Pelita dan Cahaya (bagian 1)


Engkau-lah PELITA
dan kami hanya cahaya
berjuta-juta cahaya
terpancar dari PELITA yang sama
berganti warna,
seiring waktu yang berbeda
PELITA tak pernah berubah
cahaya bertingkat-tingkat
dengan sesama cahaya
satu lenyap tertindih yang lainnya
melebur menjadi cahaya utama
kemudian lenyap,
kembali ke dalam PELITA
ENGKAU-lah sumber cahaya
dan kami hanya salah satu cahaya
dari miliaran penderan cahaya
yang terpancar dari sang PELITA

-Agus Mustafa-

“Allah mecahayai langit dan bumi. Perumpamaan cahaya Allah, adalah seperti sebuah lubang yang tak tembus yang didalamnya ada pelita besar. Pelita itu didalam kaca. (dan) kaca itu seakan-akan bintang seperti mutiara, yang dinyalakan dengan minyak dari pohon yang banyak berkahnya, yaitu pohon zaitun yang tumbuh tidak disebalah timur tidak pula disebelah barat, yang minyaknya hampir-hampir menerangi, walaupun tidak disentuh api. Cahaya di atas cahaya (berlapis-lapis), Allah membimbing kepada cahaya-Nya siapa yang Dia kehendaki, dan Allah membuat perumpamaan-perumpamaan bagi manusia, dan Allah Maha Mengetahui segala sesuatu.” (QS. An Nuur: 35)

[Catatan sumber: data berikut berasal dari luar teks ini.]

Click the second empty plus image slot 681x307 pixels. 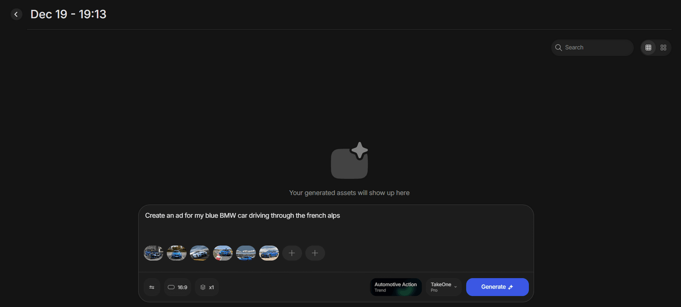(315, 253)
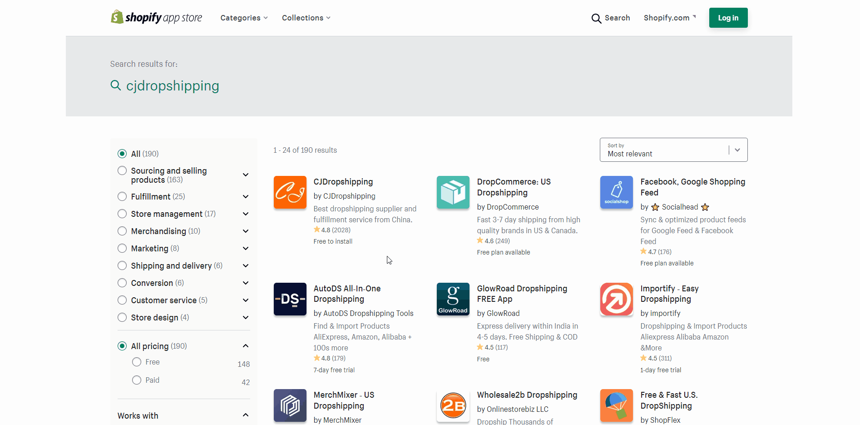
Task: Click the Search field in header
Action: (x=611, y=18)
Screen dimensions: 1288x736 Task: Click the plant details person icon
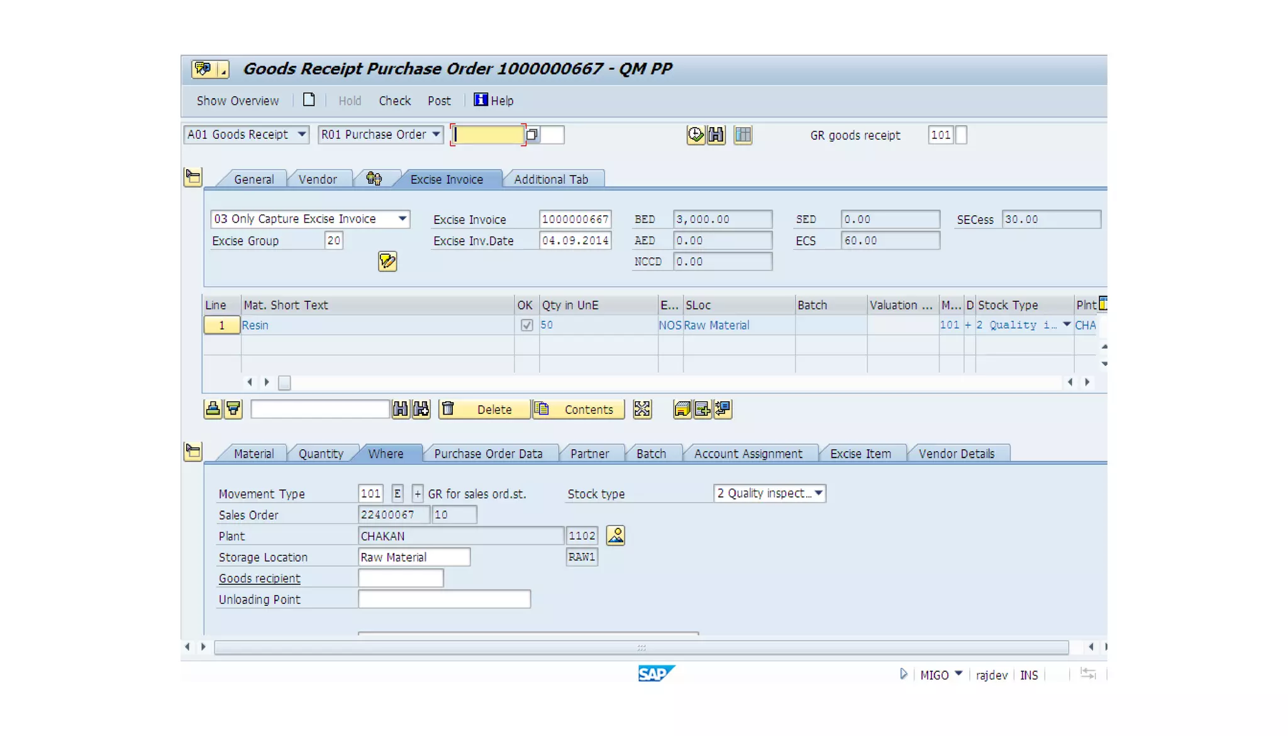[x=615, y=535]
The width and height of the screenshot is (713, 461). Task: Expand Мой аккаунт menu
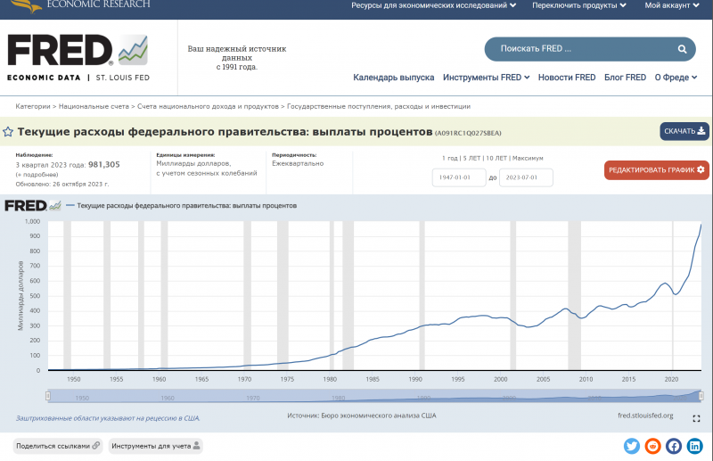pos(672,5)
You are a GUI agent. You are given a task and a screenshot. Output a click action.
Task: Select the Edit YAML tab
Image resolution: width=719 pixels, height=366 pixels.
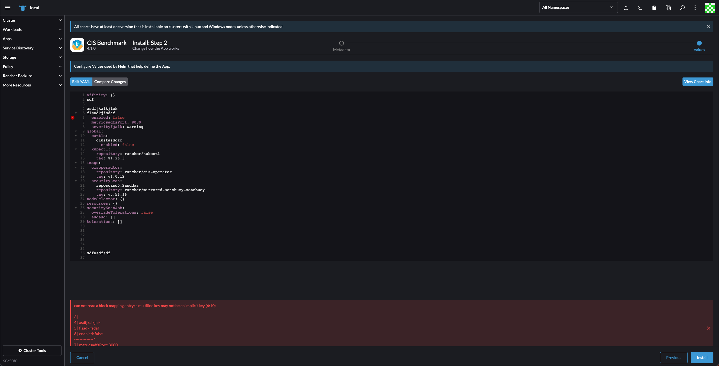(x=81, y=82)
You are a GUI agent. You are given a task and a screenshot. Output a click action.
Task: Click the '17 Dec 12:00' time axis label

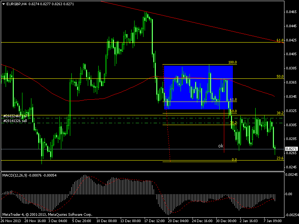tap(153, 221)
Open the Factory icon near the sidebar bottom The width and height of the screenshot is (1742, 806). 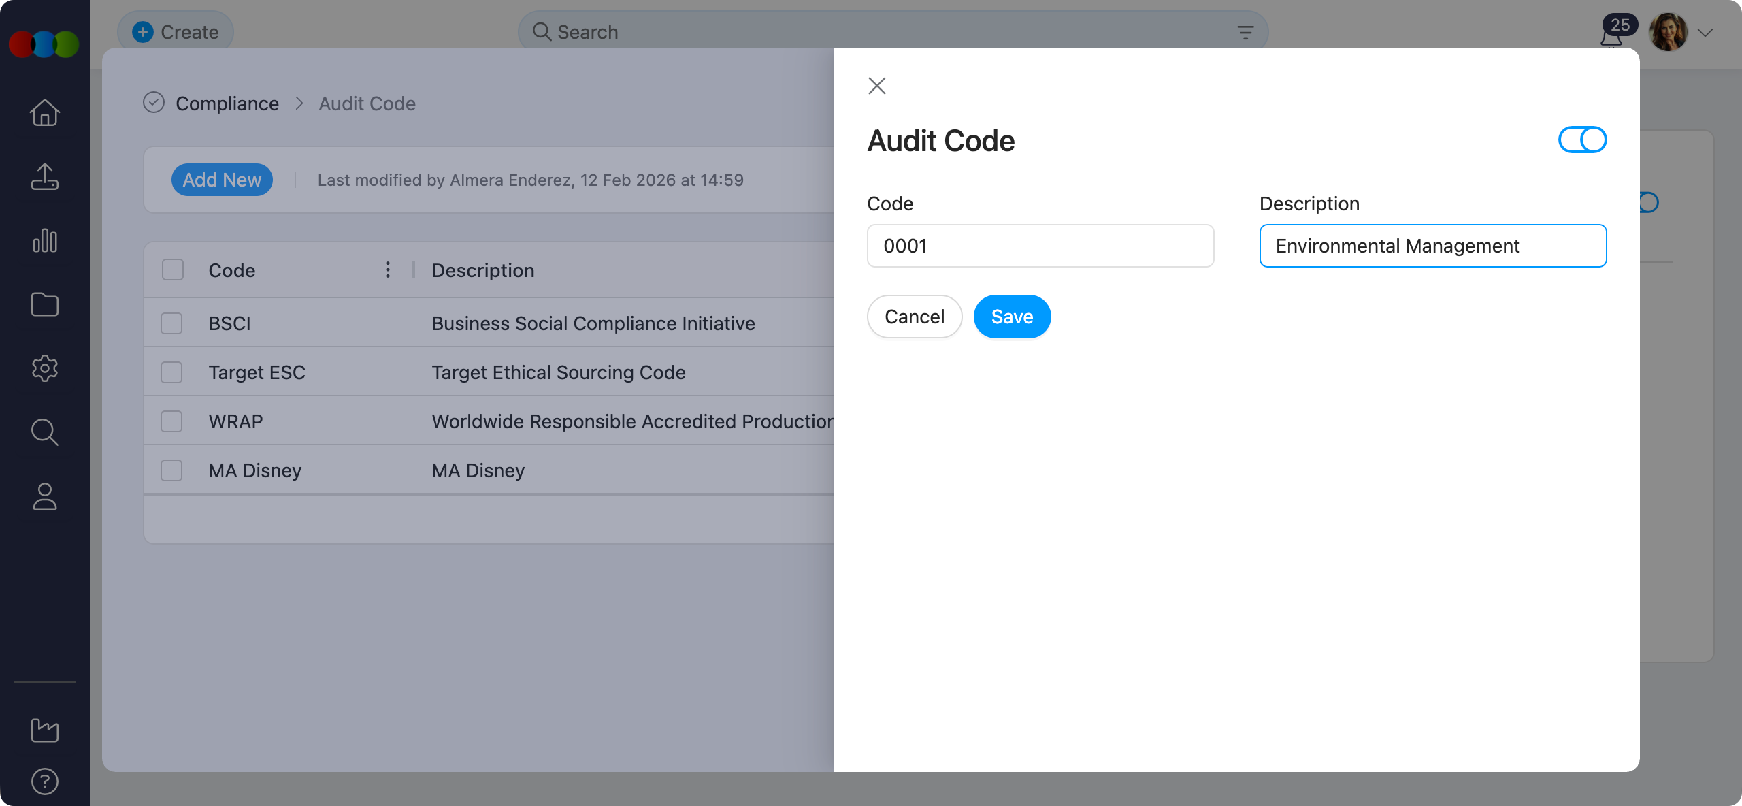44,730
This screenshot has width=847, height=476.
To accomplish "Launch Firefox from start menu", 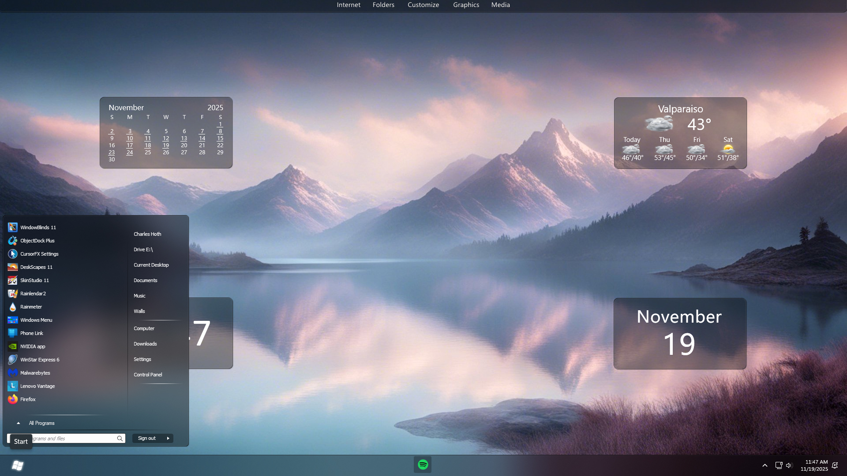I will (27, 399).
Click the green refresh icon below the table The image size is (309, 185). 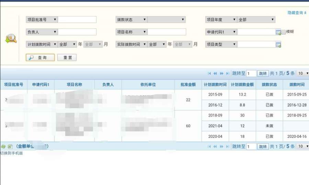(x=3, y=146)
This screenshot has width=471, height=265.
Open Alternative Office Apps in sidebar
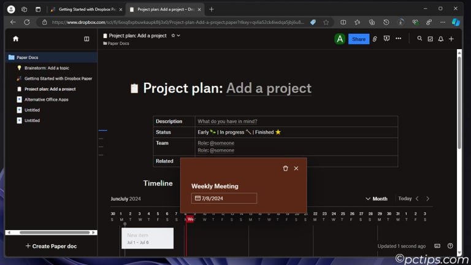click(46, 99)
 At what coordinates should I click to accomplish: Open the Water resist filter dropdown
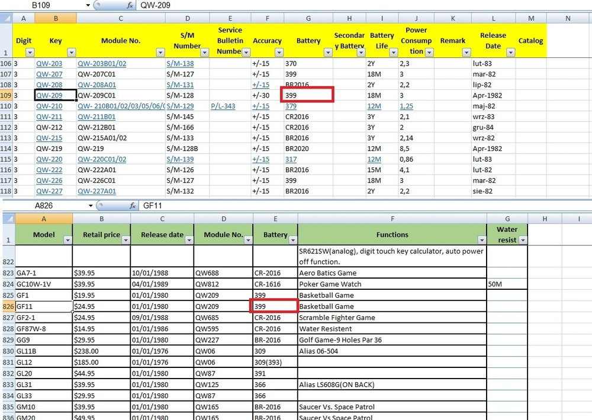click(522, 240)
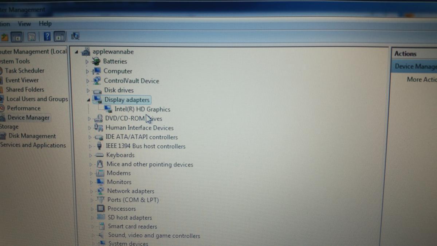Image resolution: width=437 pixels, height=246 pixels.
Task: Toggle the Show/Hide Console Tree button
Action: pos(17,37)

SubhanaAllah sangat mengagumkan Allah menggambarkan hubungan istimewaNya dengan makhluk. Allah bagaikan ‘Pelita Raksasa’ dibalik sebuah kaca rahasia. Sedangkan makhluk adalah cahaya yang terpancar kesegala penjuru alam semesta. Saudaraku, tidak akan tersingkap hijab antara Pelita dan cahaya, jika cahaya meresa terang disebabkan dirinya sendiri, jika cahaya cukup dengan terang, tidak akan utuh penglihatan cahaya terhadap Pelita jika cahaya hanya disibukan dengan melihat bayang-bayangnya sendiri untuk kesenangan dirinya sendiri, bahkan ia ‘cahaya’ cendrung tidak peduli dengan ‘cahaya’nya, ia hanya menikmati terangnya, hanya mengambil senangnya, bahagia dengan eksisitensinya. Identitas Pelita tidak akan pernah tampak karena tersimpan dalam ‘kaca rahasia’, kecuali cahaya mau melepaskan terompahnya (nafsu/belenggu/ego-red). Identitas Pelita tidak akan pernah tersingkap kecuali hanya lewat ‘tanda-tanda’ yang terpancar dari bermiliar-miliar cahayaNya.
Di satu waktu keanehan muncul, cahaya merasa dirinya Pelita. Ia cahaya mulai memakai jubah-Nya, senang ketika disapa cahaya, bangga di puja-puja oleh cahaya lainnya, merendahkan cahaya lain yang terangnya redup, maunya semakin besar; mau dibilang benderang, mau dibilang berkilau, mau dibilang indah, mau dibilang kalau ia cahaya adalah sumber cahaya lainya, cahaya semakin liar, Na’uzubillah. Cahaya bukanlah Pelita, dan tidak akan pernah menjadi Pelita bahkan untuk sampai kepada Pelita saja ia tak akan mampu. Cahaya hanya sekedar pancaran. Cahaya hanyalah jejak bahwa disitu ada Pelita sebagai sumber cahaya. Tanpa Pelita, cahaya tak pernah ada, Pelita begitu nyata keberadaannya, sedangkan cahaya, tak pernah benar-benar ada. Cahaya adalah ‘bayangan maya’ dari sang Pelita. Terpancar dari fitrahNya. Tapi ia bukan fitrah itu sendiri, ia hanya sebahagian kecil dari Fitrah sang Pelita.
“Kemudian, Dia menyempurnakannya dan meniupkan ruh (ciptaan)-Nya kedalam (tubuh)nya dan Dia menjadikan pendengaran, penglihatan, dan hati bagi mu, tetapi sedikit sekali kamu bersyukur” (QS. As-Sajadah : 9)
bersambung .

Tidak ada komentar:

Posting Komentar

Subscribe via email

Mengenai Saya

Foto saya
Banda Aceh, Nanggroe Aceh, Indonesia
Bismillahirrahmanirrahim. ingin selalu melakukan "perbaikan tiada henti" atas diri..dan mereka "perbaikan tiada henti" adalah sebuah keniscayaan. menjadi objek (yang diperbaiki) atau subjek (yang memperbaiki) adalah proses yang beriringan. setiap peran memiliki keunikan dan taste yang luar biasa. masing-masing peran berpotensi melahirkan suka/tdk suka dan cinta/tidak cinta dari sang Maha hidup dan memberi kehidupan "Al Hayyu - Al Muhyii". maka mari bersama "Berkaizen dojo". Allahuakbar:)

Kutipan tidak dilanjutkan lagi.